The last leadership challenge that I want to discuss is the one that many of us are very familiar with. The NVFC calls it “friction between volunteer and career members.” As soon as you read that, many of you immediately identified with it. I have been on both sides of the house. I was a career officer for a number of years and now I serve as a volunteer officer. This friction is a poison that is killing our combination departments. That is not an overdramatic statement. It is killing us and we must find a way to control it and control it now.
The fact is that combination departments need well trained and dedicated volunteers. Notice carefully what I said — WELL TRAINED and DEDICATED volunteers. We as volunteers have got to demonstrate to the paid staff that we can function as equals on the fireground. Period. That means a couple of things. We have got to come around. We must spend time at the firehouse interacting with each other. It’s human nature. We don’t trust people that we don’t know.
It also means that we must train. We as volunteers must train to the same standards as the career guys.
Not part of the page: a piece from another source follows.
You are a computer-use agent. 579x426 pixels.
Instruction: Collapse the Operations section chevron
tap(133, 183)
If you are a volunteer firefighter, you must train to the same standard as a career firefighter. If you are a volunteer driver/operator, you must train to the same standard as a career driver/operator. The same is true for officers.
Volunteer officers must train and be held to the same standards as career officers. Yes, 20 year veteran volunteer chief, I am talking to you — captains and lieutenants too. It is no longer enough to say “I’ve been an officer in this department for 15 years — blah, blah, blah.”
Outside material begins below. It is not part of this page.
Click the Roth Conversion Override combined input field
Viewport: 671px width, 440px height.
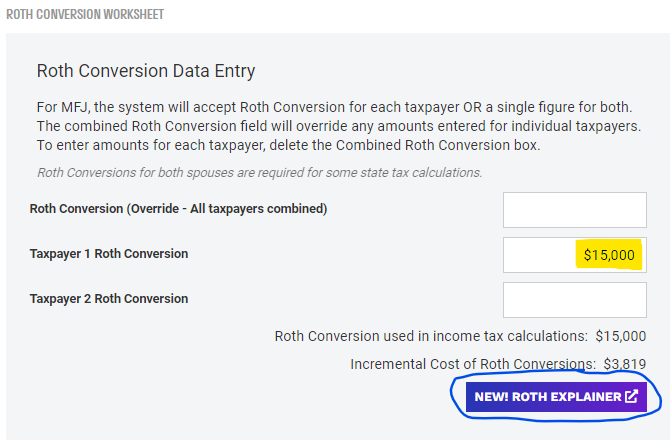(x=574, y=209)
If you want the same respect as your career counterparts, you better be meeting the same education, training and response standards. You had better be involved in planning the future of your combination department.
OK, now I have to address the other side of the coin. Combination departments need well trained and dedicated career firefighters. Our communities are changing. The simple fact is that in many areas, volunteers cannot meet the needs of the community by themselves. The trucks simply don’t roll without the paid staff. If your community has a combination department, it is because it was determined that BOTH paid and volunteer firefighters are needed.
If I hear one more volunteer in a combination department make the statement,“They are just trying to run off the volunteers,” my head might explode. That is one of the most ridiculous arguments in the American fire service. If you, as a volunteer, decide that you are going to quit coming around because “they are trying to run me off,” guess what happens? The agency has no choice but to hire more paid staff. It starts a cycle that may very well end with no volunteers. If the cycle ends with no volunteers, it is not because you were run off...it is because you quit coming. You DECIDED to run off and in order to serve your neighbors, your agency had no choice but to increase paid staff or go all career. If you quit coming for whatever reason, you have killed the volunteer fire service.
Make no doubt about it, our fire service is changing. If you are a volunteer, you have a choice to make. You can evolve with the fire service and keep the 350 year tradition of volunteerism alive or you can make the conscious decision to run off. It’s your call.